I'm currently working on a project where I'm leveraging Algolia's full-text search capabilities alongside my Firestore users collection. The goal is to have Algolia serve as a near-perfect representation of my users collection minus any personally identifiable information. I've got a working solution, but I'm not sure my implementation is as clean as it could be.
The problem stems from functions of mine that update the user when various actions are taken on my application. Here is a contrived example to illustrate my point:
When a user registers they supply their full name. Their data is then sent to the users collection where a Firestore.onCreate trigger fires, splits that fullName into firstName and lastName, and updates the document. I then have a Firestore.onUpdate trigger that takes out all of the PII and sends that version to Algolia. The problem (I think?) is that I've now sent two operations to Algolia for one user action even though we knew the first action (fullName) would have a second one (firstName & lastName) coming through moments later. (Let's assume this is happening at scale and cost is a concern)

DATA BLOCK:
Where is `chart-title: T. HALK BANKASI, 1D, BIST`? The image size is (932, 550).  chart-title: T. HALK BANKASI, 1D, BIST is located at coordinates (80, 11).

TASK TO COMPLETE: Continue the post about syncing a Firestore users collection to Algolia, picking up right after its last sentence.

RESPONSE FOR THIS EXERCISE:
Is there a recommended way to deal with these types of scenarios: an update has side effects that also need to send updates? The first thing that comes to mind is to have logic in the onUpdate trigger that decides whether the change is worth sending to Algolia or not, but that quickly turns a simple operation into a garbage one. I imagine a better approach would be to convert the Firestore.onChange trigger to a basic HTTP Trigger that I fire only when I actually care to change the data, but don't know if that's a bandaid around my lack of understanding. Any guidance on this is greatly appreciated!